[Opening Record set section]
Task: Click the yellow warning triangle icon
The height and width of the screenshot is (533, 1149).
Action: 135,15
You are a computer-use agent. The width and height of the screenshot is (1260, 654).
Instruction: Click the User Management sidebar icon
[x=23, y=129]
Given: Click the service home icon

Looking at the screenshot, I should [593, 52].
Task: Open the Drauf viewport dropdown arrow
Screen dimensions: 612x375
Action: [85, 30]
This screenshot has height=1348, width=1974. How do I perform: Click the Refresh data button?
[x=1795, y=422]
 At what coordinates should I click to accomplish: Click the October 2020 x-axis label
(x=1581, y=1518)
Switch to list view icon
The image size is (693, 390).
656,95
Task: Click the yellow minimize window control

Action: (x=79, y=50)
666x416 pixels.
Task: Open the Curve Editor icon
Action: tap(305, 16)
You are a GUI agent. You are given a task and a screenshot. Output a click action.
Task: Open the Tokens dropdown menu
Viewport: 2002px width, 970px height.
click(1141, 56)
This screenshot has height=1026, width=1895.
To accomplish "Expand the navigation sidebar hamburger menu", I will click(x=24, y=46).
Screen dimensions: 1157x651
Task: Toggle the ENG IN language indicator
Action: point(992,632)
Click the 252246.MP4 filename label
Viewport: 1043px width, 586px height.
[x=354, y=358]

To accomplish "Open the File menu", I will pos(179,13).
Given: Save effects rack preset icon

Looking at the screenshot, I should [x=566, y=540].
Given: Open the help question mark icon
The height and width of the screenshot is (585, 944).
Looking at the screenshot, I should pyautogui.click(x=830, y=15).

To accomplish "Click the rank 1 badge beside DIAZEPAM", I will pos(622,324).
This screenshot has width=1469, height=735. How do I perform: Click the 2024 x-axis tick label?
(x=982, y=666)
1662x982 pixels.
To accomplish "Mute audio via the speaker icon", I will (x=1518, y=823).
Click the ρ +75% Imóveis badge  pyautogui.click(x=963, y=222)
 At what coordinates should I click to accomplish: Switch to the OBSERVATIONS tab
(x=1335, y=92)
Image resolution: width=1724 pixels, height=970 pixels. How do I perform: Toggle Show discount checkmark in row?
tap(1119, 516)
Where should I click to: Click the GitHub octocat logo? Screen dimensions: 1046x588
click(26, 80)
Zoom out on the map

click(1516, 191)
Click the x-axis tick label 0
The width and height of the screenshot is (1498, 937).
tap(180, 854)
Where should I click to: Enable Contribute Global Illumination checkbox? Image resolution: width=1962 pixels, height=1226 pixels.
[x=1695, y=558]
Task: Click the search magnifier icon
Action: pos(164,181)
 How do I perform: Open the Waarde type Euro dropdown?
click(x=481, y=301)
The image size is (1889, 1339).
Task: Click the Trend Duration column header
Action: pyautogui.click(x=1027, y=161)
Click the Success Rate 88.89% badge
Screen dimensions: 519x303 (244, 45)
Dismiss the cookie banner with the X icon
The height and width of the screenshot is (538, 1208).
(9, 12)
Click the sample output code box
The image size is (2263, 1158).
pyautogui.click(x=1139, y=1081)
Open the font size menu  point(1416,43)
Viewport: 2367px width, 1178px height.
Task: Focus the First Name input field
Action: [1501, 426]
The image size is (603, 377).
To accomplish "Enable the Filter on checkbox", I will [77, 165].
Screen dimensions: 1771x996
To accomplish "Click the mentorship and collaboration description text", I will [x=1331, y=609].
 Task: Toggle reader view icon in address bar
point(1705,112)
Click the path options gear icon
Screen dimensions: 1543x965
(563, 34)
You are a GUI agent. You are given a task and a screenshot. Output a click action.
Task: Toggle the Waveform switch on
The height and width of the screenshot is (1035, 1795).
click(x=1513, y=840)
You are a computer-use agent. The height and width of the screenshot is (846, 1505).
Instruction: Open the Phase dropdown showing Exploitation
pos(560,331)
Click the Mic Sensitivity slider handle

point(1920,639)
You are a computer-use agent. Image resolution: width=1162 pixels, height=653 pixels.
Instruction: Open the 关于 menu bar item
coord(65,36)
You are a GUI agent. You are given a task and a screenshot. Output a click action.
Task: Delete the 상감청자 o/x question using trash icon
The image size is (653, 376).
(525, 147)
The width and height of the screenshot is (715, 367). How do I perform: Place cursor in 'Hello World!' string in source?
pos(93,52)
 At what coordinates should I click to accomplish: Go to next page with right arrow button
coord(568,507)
[Closing Record set section]
### [What you are asked to do]
From the entries above, return each line with the word "computer" in it.

### [Exercise output]
You are a computer-use agent. The width and height of the screenshot is (1260, 654).
You are a computer-use agent. The height and width of the screenshot is (846, 1505).
You are a computer-use agent. Image resolution: width=1162 pixels, height=653 pixels.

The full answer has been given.